The media has an obsession with women’s bodies. Just type “Adele” on Google. In between pages and pages of content discussing her weight and (weight loss), you’ll find some sprinkled content about her record-breaking songs and awarded albums.
I can’t believe I need to be saying this in 2021, but here we are: a person’s worth is completely independent of their weight. Stop being fixated by that.
A person is not their weight. Stop talking about it.
For years, people have used Adele as an example of a successful person in the music industry who didn’t fit the normative beauty standards. And this is despite her being a beautiful, white, blond-haired, blue-eyed woman. The only beauty standard that she didn’t fit was her weight.

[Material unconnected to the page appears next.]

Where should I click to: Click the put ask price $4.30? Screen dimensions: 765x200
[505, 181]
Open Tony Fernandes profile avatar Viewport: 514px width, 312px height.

Over the last year, pictures have been published showing Adele’s dramatic weight-loss. And the storm soon ensued. From one day to another she went from being the protagonist of body positivity to an example for magazines to make articles about how to lose weight in a short time.
Neither of them is okay. Adele didn’t ask to be either.
And of course, by making this article I am fueling the conversation. However, I think it is important to talk about the media’s obsession with weight. Because every time I see a magazine article that celebrates Adele’s weight loss my heart goes towards all the young women that will read it and will feel ashamed of their own bodies.
I can see it all in my head: the guilt, the self-loathing, the comments. “Adele could do it, why can’t you?”
The media has an obsession with women’s bodies
More often than not, it is women that criticize other women. All of us have interiorized that our worth depends on our looks, and whole industries have been created to profit from that belief. Hundreds of magazines and diet blogs use images of women that make us feel like we are somehow “less than”. Moreover, we continue the conversation ourselves. We fueled it.
I was shocked by the incredible amount of people in social media that praised Adele for her weight loss, headed her up as an example, and even dare to say that she had never looked as beautiful. Adele has always been a stunning woman.
This is how people develop eating disorders: by seeing pictures of other women receive avalanches of praise for their weight-loss, much more than for any other achievement, even an Oscar or a Grammy. We are telling girls that the biggest thing they can aspire to is being pretty.
We shouldn’t celebrate anyone’s weight gain or loss, because we don’t know them and the circumstances that surrounded it. We don’t know why Adele decided to lose weight, or if it was a decision at all. We don’t know if for her it was a way of self-caring and feeling healthier or if it came from a place of insecurity or mental health struggles. And we should not care.
I can see it all in my head: the guilt, the self-loathing, the comments.
Instead, let’s celebrate all of Adele’s amazing achievements. Let’s stop talking about her as “that woman that lost 100 pounds” and look at her as “one of the only two women that have two Album of the Year Grammy Awards”. She’s that and much more.
She’s the pop star that was born in a working-class London neighborhood. The woman that broke all music sales records with ballads. The incredible mother. The woman that has won 86 awards, including one Oscar and 12 Grammys. The one that can make you cry with each of her songs, but you still keep listening anyway. The first living artist to have two top 5 hits in both the UK Official Singles Chart and the Official Albums Chart simultaneously since the Beatles. The one that makes you scream along to “Someone Like You” and “Hello” every time they are played (and gave you all the memes).
She is an incredibly talented singer and composer, who fought to make a space for herself in one of the most competitive industries out there. And won. Let’s listen to her new single Easy On Me and respect her private life.
As Jameela Jamil would say: Adele is worth so much more than her weight. And so are you.